*WHAT THE TASK REQUIRES*: Determine how many lines in the entries below include "agent". The reply should be that number and nothing else.

(DATA LISTING Opens)

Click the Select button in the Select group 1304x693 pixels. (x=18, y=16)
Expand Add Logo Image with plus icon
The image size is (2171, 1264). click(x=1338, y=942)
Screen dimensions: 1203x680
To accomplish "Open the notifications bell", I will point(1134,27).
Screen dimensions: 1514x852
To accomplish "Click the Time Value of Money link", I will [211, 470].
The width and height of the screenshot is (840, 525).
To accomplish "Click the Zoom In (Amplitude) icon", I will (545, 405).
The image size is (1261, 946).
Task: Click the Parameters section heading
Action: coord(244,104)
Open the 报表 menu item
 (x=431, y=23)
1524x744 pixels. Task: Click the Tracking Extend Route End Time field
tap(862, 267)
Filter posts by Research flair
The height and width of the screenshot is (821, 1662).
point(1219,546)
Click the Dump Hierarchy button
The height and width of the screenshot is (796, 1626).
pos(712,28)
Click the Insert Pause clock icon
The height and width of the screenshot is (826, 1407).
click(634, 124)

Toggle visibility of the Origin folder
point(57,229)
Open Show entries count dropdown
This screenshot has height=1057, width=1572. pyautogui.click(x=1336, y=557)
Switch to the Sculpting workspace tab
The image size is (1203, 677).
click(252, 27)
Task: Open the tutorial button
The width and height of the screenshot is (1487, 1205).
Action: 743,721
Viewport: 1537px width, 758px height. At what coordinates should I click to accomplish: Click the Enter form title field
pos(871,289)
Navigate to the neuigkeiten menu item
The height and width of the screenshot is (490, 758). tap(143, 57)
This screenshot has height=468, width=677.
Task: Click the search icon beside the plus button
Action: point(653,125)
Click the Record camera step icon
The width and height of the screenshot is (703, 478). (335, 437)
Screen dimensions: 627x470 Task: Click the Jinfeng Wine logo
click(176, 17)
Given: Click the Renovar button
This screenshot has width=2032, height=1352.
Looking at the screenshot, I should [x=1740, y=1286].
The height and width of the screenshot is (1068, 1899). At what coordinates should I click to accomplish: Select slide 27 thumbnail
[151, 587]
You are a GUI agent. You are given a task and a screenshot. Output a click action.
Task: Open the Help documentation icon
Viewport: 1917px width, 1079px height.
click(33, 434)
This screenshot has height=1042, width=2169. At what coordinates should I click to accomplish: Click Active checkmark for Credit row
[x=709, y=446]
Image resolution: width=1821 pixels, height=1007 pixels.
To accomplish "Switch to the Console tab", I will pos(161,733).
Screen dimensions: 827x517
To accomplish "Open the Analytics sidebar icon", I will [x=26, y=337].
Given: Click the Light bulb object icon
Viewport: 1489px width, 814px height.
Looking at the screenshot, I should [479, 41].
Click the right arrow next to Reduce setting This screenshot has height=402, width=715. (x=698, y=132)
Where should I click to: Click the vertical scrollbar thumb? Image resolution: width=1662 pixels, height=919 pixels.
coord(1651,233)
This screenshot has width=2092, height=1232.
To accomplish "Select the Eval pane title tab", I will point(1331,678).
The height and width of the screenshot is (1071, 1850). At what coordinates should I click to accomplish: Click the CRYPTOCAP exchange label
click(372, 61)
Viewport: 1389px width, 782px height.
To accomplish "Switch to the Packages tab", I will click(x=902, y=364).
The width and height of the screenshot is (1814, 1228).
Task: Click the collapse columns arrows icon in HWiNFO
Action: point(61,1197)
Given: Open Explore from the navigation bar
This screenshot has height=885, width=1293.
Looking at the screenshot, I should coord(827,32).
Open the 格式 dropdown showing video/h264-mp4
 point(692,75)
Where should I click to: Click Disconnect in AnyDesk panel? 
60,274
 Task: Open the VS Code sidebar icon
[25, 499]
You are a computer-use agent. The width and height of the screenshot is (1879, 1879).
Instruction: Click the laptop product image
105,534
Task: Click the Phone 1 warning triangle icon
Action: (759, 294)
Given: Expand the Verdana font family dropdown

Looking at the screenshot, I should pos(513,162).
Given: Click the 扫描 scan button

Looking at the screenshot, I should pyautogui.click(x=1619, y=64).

(DATA LISTING Closes)

*SOLUTION FOR THIS TASK*: 2